JetBlue Airways says that it may use cash to pay for deliveries of seven Airbus A320 family aircraft that will be delivered this year, citing its inability to guarantee attractive debt financing terms.
"Although we believe debt and/or lease financing should be available for our remaining aircraft deliveries, we cannot give any assurance that we will be able to secure financing on attractive terms, if at all," says the New York-based low-cost carrier in a stock exchange filing on 9 May. It defines favourable terms as those relative to its weighted average cost of debt, which was 4.5% for long-term debt at the end of March.
The deliveries include three A320s and four A321s.
JetBlue previously said that it would use cash or bank debt for the aircraft and, according to various sources, began seeking financing proposals from lenders in March.
The airline financed one Embraer 190 delivery with $24 million in export credit debt from Brazilian development bank BNDES during the first quarter. The floating rate debt matures in 2025.
JetBlue has five more E-190 deliveries scheduled for this year.
Cash and cash equivalents nearly doubled to $346 million at the end of March from $182 million three months earlier, according to the filing. Cash was down nearly 47% from $652 million a year earlier.
Long-term debt and capital lease obligations rose nearly 40% to $2.25 billion at the end of the first quarter versus the prior quarter.
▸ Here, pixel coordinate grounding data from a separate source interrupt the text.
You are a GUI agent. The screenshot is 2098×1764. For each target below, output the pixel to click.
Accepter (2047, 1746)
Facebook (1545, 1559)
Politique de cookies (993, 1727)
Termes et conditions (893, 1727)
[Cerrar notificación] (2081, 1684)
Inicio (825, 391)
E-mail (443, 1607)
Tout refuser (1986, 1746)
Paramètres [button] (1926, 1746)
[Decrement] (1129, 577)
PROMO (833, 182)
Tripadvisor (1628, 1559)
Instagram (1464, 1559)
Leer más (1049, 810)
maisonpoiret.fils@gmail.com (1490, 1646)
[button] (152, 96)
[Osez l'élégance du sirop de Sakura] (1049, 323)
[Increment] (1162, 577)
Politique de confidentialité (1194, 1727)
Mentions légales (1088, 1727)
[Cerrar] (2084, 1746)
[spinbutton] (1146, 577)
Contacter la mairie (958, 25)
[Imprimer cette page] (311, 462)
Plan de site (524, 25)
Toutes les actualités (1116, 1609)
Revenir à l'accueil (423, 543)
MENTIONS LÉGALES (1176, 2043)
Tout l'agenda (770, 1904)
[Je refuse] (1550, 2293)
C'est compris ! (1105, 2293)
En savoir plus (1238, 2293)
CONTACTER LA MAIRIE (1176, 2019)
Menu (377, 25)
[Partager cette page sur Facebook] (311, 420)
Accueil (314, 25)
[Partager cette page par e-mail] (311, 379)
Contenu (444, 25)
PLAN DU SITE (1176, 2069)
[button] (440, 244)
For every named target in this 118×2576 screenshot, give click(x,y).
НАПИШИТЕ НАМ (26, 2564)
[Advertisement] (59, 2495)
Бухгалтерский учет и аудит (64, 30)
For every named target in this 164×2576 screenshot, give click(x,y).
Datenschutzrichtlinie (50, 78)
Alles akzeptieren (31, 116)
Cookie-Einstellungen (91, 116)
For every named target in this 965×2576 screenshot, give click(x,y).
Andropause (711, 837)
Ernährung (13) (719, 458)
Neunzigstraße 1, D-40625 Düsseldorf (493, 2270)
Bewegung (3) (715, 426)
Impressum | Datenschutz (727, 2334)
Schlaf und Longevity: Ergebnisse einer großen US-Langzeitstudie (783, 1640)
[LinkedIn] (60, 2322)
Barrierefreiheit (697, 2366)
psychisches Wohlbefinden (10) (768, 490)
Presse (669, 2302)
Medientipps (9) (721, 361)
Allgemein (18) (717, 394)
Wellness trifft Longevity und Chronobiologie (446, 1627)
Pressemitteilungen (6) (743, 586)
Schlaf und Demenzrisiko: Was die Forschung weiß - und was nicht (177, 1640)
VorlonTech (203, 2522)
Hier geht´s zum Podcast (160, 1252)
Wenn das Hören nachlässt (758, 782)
Debt was down 19.5% year-on-year.
JetBlue made $52 million in principal payments during the quarter, according to the filing.
Capital expenditure was $83 million in the quarter, with $48 million related to aircraft.
JetBlue entered a $350 million revolving credit facility with Citi in April. Slots at New York's John F. Kennedy and LaGuardia airports, Newark Liberty International and Ronald Reagan Washington National secure the three-year revolver.